Nihayet saatimiz 17.00’yi gösterdiği sırada Şırnak merkeze giriyoruz. Burada bizi karşılayacak olan Murat Abiyi arıyoruz. Bize buluşacağımız yeri söylüyor, sora sora oraya doğru devam ediyoruz. Bu sırada şehir içinde başı boş dolaşan inekler dikkat çekici. 🙂
Murat Abinin söylediği yere gelip, beklemeye başlıyoruz. Ama çok geçmeden çevremiz 30-40 çocuk ile çevriliyor. Hepsine cevap vereceğiz diye helak oluyoruz. Olacak gibi değil çok sıkılıyorum ve dağılmalarını söylüyorum. Ama dinleyen kim, hala çoğalmaya devam ediyorlar. Murat Abi bir an önce gelse de gitsek diyorum artık.
Bu sırada çocuklardan birisi, – Abi yolda gerilla gördünüz mü? diye soruyor. Ben hayır cevabını verince çok üzülüyor. 🙂 Ve nihayet Murat Abi geliyor ve bizi otele götürüyor. Odalarımıza yerleşip, hemen duşumu alıp aşağıya iniyorum. Hep birlikte Şırnak’ı gezmeye çıkıyoruz.
Murat Abi sağ olsun bizi etraflıca gezdiriyor. Belediye parkı ve sanat sokağı derken epey vakit ilerliyor. Oturup çay içerken muhabbet devam ediyor. Bu arada bir kaç arkadaş ile tanışıyoruz.
Yemeğimizi yine hep birlikte yiyoruz ve buradan sonra güzel bir kafeye giderek muhabbete orada devam ediyoruz. Şırnak’ta harika dakikalar geçiriyor, muhteşem insanlarla tanışıyoruz. Şırnak’a, bu güzel insanları görmek için tekrar yolumu düşüreceğim.
Artık çok yorulduğumuz için otele dönüyoruz. Suat ile biraz oturup, turun bugüne kadar olan kısmını konuşuyoruz. Her şey yolunda gidiyor ve turun en tehlikeli yolunu artık geride bıraktık. Buradan sonra Mardin, Diyarbakır ve Adıyaman’a kadar rahatlıkla gidebiliriz.
4.Gün Harita ve Yükselti Tablosu (Siirt – Şırnak); Haritayı büyütmek için lütfen üzerine tıklayınız?
Sevgiler…
merhaba…
inanılmaz güzel bir yolculuk….
Şırnak’a geldiniz ama il tabelasının fotoğrafı yokmuydu? yada daha sonraki yazınızda yer alacak mı il tabelası?
iyi yolculuklar dilerim
kazım mert / adapazarı
Merhabalar,
Yazıdan da anlaşılacağı gibi Şırnak’a farklı bir yoldan giriş yaptık. İl tabelasını o nedenle göremedik.
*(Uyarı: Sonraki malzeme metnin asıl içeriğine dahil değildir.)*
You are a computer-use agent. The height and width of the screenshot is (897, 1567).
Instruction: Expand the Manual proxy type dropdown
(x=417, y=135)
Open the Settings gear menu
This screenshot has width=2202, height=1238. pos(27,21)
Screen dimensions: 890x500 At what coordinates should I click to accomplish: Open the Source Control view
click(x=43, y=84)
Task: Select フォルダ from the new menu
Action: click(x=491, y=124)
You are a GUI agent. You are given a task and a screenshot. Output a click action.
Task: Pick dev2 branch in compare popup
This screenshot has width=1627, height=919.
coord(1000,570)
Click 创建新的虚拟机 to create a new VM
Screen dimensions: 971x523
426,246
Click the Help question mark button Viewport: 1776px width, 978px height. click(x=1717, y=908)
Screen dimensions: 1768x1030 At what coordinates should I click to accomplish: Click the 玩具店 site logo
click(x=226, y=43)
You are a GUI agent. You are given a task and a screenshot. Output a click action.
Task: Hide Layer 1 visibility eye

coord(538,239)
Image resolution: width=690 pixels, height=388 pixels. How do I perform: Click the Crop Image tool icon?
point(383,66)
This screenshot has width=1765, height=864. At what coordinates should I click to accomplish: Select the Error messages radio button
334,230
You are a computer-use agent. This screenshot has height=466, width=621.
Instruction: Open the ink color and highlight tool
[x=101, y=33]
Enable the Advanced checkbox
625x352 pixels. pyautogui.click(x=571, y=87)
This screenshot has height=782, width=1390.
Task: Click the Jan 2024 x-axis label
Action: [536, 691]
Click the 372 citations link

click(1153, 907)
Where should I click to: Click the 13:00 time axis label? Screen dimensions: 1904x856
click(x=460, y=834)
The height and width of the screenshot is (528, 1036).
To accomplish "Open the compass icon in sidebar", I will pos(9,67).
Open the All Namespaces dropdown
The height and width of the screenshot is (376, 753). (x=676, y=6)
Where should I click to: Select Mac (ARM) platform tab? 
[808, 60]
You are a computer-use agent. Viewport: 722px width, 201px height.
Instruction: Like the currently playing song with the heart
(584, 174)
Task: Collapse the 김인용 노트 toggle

Bir sonraki gün göreceksiniz ama. 🙂
Sevgiler….
Allah(c.c) ne güzel yer yaratmış…tşk.ler paylaşım için…
Soluksuz okudum , tebrikler abiler :)) Fotoğrafın diğer kısmında kalan köpek korkutmuş abi belli seni diğer tüm resimlerinde gülüyorsun bunda sanki bi şeyler eksik 😀 Pedalınıza Kuvvet 🙂
Çok teşekkür ederim Semih Hocam… 🙂
Merhaba Sevgili Kubilay,
Aynen çok kötü bir andı. 🙂 Tekrar hatırlamak istemiyorum…
Sevgiler…
şırnak ne şırnak varya ben oralı değilim ama çok etkilenip beğendiğim biryer o yüzden ilgiyle takip ettim teşekkürler…
1997 yılında askerliğimi eruhta yaptım.Fotoğrafladığınız yerlerin neredeyse tamamında acı tatlı hatıralarım vardır.Çok zor şartlarda görev yapmıştık.20 yıl sonra tekrar oraları gördüğüm için hem sevindim hem üzüldüm.